# [Exercise objective]
Reproduce the records starting with the line that contains "decision [450, 620]" and continuing through the line that contains "Processing [276, 397]", renaming "threshold" to "limit" and leaving everything else unchanged.

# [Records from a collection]

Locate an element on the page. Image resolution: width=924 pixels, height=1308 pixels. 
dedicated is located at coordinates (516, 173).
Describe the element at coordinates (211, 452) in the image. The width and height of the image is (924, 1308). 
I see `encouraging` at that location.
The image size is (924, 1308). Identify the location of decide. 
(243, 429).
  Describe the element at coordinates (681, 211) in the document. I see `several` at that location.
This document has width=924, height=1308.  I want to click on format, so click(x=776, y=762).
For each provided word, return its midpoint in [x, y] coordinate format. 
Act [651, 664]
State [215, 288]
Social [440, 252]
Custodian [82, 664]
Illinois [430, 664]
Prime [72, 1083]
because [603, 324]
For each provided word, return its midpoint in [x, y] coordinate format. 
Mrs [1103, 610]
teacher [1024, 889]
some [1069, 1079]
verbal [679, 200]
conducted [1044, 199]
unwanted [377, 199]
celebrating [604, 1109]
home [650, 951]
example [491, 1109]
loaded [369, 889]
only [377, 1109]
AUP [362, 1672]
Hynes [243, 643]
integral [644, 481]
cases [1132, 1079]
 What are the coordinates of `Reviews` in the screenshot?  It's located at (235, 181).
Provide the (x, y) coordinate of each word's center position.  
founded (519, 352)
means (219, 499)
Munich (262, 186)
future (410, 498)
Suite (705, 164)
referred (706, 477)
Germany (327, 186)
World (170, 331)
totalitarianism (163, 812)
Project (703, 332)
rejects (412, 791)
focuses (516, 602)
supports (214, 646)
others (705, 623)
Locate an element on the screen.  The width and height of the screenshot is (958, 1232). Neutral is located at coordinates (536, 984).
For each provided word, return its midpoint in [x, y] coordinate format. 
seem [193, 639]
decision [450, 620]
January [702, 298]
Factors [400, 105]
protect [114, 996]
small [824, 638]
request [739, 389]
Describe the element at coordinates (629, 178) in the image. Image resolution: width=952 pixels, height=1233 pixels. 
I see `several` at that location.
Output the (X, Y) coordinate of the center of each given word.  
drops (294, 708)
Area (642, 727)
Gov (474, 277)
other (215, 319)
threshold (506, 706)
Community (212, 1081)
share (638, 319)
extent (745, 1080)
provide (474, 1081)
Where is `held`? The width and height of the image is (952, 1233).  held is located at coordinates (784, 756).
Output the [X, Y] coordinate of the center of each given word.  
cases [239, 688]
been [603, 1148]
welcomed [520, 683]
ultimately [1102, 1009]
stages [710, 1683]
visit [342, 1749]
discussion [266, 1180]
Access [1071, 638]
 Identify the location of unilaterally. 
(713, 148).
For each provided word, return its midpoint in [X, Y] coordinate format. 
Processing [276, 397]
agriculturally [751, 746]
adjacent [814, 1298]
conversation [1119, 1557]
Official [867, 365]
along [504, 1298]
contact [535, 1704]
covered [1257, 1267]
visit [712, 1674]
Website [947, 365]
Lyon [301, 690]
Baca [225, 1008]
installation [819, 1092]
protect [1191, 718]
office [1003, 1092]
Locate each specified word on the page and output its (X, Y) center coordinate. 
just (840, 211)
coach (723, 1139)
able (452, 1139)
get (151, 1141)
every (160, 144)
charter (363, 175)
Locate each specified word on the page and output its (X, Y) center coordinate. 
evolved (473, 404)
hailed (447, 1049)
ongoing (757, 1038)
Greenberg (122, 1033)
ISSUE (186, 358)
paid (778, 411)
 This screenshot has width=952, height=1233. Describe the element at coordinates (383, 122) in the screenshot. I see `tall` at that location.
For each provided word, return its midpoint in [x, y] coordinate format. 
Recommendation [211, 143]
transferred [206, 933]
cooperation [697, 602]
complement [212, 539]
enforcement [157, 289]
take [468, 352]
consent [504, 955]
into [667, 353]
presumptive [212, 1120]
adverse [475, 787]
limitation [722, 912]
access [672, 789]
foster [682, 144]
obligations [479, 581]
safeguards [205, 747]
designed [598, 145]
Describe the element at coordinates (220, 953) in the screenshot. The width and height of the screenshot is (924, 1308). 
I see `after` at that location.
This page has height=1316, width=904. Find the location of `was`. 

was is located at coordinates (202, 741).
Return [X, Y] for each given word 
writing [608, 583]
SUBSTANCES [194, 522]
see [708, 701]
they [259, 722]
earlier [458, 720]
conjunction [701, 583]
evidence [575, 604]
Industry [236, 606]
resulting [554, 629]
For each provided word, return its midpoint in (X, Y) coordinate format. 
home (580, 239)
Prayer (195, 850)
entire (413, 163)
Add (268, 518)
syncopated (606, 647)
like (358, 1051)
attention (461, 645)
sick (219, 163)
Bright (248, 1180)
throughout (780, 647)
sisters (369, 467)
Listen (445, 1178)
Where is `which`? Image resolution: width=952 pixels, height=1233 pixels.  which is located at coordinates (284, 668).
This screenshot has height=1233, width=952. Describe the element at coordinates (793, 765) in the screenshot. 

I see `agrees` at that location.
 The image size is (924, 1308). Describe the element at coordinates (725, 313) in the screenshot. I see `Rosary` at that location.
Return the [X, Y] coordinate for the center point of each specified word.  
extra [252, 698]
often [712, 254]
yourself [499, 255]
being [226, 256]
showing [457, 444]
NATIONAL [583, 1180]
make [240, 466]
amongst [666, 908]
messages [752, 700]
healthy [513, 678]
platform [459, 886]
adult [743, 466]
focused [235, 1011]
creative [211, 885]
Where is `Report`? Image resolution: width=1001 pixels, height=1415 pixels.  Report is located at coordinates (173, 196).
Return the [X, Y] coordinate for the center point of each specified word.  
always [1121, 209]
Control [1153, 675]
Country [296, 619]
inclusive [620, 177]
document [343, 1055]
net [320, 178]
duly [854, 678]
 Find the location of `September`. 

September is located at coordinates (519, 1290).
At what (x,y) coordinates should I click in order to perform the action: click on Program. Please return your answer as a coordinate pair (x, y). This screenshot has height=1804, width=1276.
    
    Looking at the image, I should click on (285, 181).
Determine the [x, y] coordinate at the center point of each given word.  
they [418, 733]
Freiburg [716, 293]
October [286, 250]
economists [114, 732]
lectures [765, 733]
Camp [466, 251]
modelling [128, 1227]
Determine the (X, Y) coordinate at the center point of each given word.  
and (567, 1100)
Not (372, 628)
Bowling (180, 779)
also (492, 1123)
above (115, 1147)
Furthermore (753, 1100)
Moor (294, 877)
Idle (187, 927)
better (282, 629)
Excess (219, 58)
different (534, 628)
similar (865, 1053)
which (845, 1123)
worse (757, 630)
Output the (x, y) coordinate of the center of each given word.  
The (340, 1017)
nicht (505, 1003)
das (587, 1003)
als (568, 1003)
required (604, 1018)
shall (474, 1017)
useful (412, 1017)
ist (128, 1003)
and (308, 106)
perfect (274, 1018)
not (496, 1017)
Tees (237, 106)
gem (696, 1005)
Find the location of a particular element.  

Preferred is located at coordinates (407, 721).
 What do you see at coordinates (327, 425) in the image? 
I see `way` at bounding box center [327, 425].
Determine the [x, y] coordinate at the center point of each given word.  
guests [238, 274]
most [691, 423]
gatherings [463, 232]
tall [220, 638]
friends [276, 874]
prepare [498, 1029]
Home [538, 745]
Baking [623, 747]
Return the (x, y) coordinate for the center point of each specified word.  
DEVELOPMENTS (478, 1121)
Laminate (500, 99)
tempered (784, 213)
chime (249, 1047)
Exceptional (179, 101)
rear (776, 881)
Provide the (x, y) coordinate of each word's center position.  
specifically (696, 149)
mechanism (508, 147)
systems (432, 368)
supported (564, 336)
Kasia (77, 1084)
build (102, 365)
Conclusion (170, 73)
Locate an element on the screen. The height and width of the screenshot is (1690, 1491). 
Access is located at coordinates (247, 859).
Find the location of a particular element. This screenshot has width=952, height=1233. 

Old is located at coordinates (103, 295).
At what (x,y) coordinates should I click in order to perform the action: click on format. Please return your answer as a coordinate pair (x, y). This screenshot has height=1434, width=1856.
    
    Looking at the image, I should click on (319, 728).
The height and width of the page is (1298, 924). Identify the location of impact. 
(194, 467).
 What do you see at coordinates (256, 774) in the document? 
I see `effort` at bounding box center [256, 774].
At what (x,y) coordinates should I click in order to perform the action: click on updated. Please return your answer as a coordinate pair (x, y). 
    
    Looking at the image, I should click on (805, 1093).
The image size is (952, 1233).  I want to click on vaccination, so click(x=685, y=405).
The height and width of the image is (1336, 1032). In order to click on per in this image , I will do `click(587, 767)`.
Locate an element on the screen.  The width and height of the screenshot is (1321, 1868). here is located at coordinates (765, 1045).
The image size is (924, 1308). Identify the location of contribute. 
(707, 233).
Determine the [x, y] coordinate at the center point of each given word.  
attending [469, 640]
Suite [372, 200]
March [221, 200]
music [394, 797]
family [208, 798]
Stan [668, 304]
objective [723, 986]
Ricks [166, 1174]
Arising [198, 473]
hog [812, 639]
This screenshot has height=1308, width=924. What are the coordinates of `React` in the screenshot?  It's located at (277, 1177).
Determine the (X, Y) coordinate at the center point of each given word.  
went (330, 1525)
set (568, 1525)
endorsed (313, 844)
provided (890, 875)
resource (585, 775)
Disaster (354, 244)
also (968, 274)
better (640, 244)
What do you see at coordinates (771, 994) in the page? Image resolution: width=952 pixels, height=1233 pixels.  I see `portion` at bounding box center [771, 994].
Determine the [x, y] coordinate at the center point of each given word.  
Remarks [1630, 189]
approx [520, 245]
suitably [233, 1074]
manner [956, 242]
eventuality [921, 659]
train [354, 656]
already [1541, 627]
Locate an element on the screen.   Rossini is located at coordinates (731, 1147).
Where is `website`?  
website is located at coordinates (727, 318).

# [Exercise response]
decision [450, 620]
January [702, 298]
Factors [400, 105]
protect [114, 996]
small [824, 638]
request [739, 389]
Describe the element at coordinates (629, 178) in the image. Image resolution: width=952 pixels, height=1233 pixels. 
I see `several` at that location.
Output the (X, Y) coordinate of the center of each given word.  
drops (294, 708)
Area (642, 727)
Gov (474, 277)
other (215, 319)
limit (506, 706)
Community (212, 1081)
share (638, 319)
extent (745, 1080)
provide (474, 1081)
Where is `held`? The width and height of the image is (952, 1233).  held is located at coordinates (784, 756).
Output the [X, Y] coordinate of the center of each given word.  
cases [239, 688]
been [603, 1148]
welcomed [520, 683]
ultimately [1102, 1009]
stages [710, 1683]
visit [342, 1749]
discussion [266, 1180]
Access [1071, 638]
 Identify the location of unilaterally. 
(713, 148).
For each provided word, return its midpoint in [X, Y] coordinate format. 
Processing [276, 397]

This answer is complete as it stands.